**EXERCISE INSTRUCTIONS:**
Everything in the listing below from the line containing "Task: Disable the Send response SMS switch" through the line containing "Task: Toggle auto scale on the chart" must be repeated exactly; the remaining lines are not wanted.

**AVAILABLE DATA:**
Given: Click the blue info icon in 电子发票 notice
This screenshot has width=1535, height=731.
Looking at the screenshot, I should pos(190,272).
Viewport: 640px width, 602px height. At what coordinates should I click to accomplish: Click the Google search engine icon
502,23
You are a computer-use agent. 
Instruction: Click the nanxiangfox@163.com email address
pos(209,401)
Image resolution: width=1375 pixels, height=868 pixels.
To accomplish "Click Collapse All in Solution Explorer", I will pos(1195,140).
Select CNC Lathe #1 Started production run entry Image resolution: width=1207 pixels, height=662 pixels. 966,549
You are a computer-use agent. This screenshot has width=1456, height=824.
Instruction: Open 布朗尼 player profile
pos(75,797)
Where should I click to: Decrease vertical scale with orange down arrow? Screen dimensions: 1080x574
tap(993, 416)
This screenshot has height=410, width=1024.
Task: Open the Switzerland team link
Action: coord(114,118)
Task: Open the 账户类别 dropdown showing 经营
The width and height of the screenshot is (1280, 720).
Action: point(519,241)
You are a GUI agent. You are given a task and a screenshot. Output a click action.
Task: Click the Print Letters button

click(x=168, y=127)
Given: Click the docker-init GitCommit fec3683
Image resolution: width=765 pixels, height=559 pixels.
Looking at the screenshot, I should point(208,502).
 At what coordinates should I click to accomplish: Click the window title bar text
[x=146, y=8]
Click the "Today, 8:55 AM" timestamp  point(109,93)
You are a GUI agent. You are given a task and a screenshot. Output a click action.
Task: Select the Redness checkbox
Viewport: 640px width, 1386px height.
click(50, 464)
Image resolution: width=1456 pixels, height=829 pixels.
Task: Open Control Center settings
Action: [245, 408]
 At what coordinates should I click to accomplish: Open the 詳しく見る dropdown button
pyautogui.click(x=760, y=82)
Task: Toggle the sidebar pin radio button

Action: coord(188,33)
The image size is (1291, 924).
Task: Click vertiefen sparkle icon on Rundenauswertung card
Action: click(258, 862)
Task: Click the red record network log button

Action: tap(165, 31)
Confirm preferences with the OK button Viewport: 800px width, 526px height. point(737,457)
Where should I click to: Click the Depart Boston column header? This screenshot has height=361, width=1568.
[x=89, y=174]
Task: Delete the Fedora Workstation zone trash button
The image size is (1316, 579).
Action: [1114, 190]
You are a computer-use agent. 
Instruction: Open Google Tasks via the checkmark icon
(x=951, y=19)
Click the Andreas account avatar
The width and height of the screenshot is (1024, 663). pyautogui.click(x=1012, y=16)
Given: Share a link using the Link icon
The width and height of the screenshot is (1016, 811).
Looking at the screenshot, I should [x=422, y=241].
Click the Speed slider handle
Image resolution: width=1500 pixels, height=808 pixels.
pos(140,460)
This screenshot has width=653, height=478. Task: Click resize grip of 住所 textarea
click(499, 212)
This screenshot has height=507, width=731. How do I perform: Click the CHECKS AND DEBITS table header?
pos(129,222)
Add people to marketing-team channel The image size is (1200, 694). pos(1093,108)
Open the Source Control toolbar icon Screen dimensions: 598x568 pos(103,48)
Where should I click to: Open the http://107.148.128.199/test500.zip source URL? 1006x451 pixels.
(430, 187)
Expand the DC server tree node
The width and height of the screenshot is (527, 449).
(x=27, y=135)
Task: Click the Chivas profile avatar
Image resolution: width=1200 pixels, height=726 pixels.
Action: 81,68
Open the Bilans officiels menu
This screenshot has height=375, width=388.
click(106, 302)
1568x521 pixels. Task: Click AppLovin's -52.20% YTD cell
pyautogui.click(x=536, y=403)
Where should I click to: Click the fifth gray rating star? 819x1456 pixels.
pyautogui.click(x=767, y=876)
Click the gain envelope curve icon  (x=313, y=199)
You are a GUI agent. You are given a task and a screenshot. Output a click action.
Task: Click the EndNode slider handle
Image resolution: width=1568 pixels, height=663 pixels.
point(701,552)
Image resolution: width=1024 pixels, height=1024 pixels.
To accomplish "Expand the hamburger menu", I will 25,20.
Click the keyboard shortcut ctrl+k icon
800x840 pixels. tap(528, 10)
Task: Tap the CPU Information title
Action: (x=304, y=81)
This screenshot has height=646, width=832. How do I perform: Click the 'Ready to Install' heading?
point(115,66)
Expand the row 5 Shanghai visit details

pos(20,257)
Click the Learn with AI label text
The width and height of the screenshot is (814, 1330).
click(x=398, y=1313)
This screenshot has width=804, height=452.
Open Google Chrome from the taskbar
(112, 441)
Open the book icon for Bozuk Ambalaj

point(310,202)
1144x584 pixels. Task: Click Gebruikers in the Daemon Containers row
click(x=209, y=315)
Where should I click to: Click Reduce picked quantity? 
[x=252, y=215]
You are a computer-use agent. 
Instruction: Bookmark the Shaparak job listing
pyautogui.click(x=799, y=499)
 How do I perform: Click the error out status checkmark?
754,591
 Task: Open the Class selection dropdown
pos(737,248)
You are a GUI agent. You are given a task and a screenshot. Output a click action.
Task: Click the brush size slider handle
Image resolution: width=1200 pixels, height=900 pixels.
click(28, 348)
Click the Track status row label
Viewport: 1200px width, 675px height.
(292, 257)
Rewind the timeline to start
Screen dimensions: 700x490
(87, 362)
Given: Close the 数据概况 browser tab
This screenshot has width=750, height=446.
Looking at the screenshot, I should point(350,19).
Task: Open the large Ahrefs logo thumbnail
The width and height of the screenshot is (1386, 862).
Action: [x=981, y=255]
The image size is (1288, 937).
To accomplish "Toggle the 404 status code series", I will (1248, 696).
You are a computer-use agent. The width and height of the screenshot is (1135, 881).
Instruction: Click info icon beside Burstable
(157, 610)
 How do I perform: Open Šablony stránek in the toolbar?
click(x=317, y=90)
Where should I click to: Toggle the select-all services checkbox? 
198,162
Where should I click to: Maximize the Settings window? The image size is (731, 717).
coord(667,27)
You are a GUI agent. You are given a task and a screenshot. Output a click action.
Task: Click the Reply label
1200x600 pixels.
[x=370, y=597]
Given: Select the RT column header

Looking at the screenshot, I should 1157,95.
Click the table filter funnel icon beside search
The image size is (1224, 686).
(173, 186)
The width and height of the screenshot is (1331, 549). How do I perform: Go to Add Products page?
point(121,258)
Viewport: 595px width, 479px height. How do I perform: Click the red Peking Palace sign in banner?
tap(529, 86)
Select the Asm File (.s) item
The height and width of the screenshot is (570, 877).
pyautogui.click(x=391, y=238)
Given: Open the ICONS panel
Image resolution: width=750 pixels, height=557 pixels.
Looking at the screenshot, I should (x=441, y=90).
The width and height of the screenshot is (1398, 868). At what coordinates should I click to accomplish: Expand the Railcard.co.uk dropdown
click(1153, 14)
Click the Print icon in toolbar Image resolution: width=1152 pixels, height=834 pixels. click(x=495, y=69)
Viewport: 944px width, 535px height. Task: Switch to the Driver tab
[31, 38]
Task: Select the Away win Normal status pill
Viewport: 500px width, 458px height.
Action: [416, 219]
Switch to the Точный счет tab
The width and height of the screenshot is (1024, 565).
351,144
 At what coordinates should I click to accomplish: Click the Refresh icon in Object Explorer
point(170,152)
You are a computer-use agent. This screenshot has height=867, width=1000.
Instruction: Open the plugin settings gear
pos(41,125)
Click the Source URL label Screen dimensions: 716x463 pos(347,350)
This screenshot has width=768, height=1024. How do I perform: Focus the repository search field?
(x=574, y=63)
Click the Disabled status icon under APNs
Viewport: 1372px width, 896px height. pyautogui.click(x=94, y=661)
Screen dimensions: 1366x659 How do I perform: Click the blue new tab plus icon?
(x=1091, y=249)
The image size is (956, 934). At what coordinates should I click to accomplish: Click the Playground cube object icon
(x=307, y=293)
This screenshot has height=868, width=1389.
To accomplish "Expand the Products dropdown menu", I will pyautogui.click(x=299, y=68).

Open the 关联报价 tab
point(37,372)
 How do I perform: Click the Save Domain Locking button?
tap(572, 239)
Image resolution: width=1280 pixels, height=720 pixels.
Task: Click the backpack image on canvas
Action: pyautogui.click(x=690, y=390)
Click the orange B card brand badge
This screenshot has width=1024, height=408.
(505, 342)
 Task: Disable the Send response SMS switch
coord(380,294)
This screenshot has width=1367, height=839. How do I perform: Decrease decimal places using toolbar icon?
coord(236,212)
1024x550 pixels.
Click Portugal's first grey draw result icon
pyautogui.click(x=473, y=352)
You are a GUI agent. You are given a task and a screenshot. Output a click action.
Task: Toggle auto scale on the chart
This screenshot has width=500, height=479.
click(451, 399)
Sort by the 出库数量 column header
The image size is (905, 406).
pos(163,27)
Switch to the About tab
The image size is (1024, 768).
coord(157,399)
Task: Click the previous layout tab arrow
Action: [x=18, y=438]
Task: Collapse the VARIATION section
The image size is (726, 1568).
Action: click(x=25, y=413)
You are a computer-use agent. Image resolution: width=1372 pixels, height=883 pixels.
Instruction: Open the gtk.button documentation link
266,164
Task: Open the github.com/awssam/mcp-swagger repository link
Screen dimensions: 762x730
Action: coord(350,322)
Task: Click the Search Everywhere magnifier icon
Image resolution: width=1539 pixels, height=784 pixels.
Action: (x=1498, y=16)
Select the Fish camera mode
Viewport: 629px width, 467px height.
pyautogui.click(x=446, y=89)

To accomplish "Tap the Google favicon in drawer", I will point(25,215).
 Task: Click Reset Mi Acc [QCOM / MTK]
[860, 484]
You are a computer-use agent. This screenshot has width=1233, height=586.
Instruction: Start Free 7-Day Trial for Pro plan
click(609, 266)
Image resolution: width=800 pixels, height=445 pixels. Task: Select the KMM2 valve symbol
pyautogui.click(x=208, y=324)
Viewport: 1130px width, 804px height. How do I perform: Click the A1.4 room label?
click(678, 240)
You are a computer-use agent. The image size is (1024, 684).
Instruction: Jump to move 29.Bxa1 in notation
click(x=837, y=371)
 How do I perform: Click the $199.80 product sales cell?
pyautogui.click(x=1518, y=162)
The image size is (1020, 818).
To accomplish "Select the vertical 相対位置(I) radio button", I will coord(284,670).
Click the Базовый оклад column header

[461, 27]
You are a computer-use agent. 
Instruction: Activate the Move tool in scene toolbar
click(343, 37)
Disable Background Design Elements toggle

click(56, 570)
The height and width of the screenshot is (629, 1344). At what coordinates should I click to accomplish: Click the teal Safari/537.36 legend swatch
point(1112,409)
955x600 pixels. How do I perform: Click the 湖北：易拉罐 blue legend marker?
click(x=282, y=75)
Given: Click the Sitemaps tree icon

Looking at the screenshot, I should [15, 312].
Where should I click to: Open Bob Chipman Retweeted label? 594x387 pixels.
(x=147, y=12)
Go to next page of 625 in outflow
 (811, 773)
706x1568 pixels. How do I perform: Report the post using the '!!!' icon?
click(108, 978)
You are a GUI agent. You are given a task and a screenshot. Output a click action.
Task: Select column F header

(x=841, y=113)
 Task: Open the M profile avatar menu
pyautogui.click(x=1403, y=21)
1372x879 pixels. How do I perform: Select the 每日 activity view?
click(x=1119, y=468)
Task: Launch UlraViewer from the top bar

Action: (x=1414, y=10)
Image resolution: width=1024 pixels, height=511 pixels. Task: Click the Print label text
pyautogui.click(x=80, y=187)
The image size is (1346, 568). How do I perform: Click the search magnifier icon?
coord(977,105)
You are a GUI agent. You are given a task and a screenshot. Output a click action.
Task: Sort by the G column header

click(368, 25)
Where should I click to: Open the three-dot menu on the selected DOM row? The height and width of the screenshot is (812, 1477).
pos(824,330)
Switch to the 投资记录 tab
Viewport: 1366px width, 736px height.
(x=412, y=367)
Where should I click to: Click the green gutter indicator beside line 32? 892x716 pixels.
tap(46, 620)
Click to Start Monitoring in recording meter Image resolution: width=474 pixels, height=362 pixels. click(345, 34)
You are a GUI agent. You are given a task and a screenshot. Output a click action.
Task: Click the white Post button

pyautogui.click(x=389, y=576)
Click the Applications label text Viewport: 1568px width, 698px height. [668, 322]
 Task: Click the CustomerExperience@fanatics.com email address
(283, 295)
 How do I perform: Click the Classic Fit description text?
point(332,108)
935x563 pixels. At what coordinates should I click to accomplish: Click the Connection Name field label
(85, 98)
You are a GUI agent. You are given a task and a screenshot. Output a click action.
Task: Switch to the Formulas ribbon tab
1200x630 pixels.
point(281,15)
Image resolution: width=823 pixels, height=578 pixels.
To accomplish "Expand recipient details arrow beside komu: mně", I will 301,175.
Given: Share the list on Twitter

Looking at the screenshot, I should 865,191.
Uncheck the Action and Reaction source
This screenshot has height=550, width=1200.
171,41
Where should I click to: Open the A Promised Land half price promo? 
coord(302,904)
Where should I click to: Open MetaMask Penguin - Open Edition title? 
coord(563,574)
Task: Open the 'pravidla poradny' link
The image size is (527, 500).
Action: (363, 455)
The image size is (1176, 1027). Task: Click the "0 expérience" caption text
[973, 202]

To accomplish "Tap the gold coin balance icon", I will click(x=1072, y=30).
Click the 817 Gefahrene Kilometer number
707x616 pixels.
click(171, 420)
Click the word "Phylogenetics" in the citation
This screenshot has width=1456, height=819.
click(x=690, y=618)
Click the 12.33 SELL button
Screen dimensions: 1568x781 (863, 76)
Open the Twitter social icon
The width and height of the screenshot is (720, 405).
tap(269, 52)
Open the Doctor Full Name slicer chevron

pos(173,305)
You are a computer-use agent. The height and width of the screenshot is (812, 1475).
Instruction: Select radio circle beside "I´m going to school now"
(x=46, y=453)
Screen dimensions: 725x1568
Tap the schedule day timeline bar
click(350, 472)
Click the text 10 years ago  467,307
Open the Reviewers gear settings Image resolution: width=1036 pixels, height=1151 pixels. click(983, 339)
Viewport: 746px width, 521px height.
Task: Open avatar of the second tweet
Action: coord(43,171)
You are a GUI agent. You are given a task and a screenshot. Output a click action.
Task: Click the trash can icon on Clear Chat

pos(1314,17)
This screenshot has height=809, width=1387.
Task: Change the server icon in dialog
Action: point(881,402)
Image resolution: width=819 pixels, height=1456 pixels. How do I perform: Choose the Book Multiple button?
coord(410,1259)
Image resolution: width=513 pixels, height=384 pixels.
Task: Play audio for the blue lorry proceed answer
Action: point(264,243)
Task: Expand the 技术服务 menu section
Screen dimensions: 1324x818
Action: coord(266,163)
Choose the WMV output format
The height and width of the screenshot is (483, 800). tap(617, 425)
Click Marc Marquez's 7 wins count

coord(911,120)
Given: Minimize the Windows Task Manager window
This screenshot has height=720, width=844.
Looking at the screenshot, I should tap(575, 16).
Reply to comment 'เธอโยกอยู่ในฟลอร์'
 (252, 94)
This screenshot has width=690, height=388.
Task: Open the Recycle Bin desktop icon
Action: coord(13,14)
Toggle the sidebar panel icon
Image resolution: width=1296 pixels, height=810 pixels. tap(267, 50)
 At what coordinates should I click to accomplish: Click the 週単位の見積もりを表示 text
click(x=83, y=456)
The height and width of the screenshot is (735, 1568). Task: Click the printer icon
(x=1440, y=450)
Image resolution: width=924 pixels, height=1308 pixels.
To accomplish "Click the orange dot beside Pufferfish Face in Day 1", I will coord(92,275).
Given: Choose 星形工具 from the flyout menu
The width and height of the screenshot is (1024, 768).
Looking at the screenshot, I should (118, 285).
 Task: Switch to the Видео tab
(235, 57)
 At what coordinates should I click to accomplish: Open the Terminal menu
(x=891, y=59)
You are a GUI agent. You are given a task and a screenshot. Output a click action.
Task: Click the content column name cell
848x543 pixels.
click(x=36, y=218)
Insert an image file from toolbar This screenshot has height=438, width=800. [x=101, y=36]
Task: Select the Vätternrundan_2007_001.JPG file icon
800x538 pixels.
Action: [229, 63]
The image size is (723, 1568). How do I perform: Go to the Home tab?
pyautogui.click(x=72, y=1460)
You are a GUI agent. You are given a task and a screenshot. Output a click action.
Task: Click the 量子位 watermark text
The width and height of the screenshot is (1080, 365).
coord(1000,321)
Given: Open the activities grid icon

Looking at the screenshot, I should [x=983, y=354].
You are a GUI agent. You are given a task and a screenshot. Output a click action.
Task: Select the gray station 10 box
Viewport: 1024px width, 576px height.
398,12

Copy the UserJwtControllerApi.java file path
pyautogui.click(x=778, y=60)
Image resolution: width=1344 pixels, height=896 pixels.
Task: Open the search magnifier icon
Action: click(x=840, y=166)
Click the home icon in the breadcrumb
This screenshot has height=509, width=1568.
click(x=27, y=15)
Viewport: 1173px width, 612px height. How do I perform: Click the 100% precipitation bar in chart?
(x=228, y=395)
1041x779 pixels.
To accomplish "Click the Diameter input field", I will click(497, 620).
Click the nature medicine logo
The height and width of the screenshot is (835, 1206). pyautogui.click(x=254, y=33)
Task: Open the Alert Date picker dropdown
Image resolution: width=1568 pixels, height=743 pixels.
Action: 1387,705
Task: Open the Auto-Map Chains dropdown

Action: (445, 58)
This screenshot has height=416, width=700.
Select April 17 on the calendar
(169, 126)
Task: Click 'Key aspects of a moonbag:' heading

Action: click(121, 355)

**ANSWER SPACE:**
 Task: Disable the Send response SMS switch
coord(380,294)
This screenshot has width=1367, height=839. How do I perform: Decrease decimal places using toolbar icon?
coord(236,212)
1024x550 pixels.
Click Portugal's first grey draw result icon
pyautogui.click(x=473, y=352)
You are a GUI agent. You are given a task and a screenshot. Output a click action.
Task: Toggle auto scale on the chart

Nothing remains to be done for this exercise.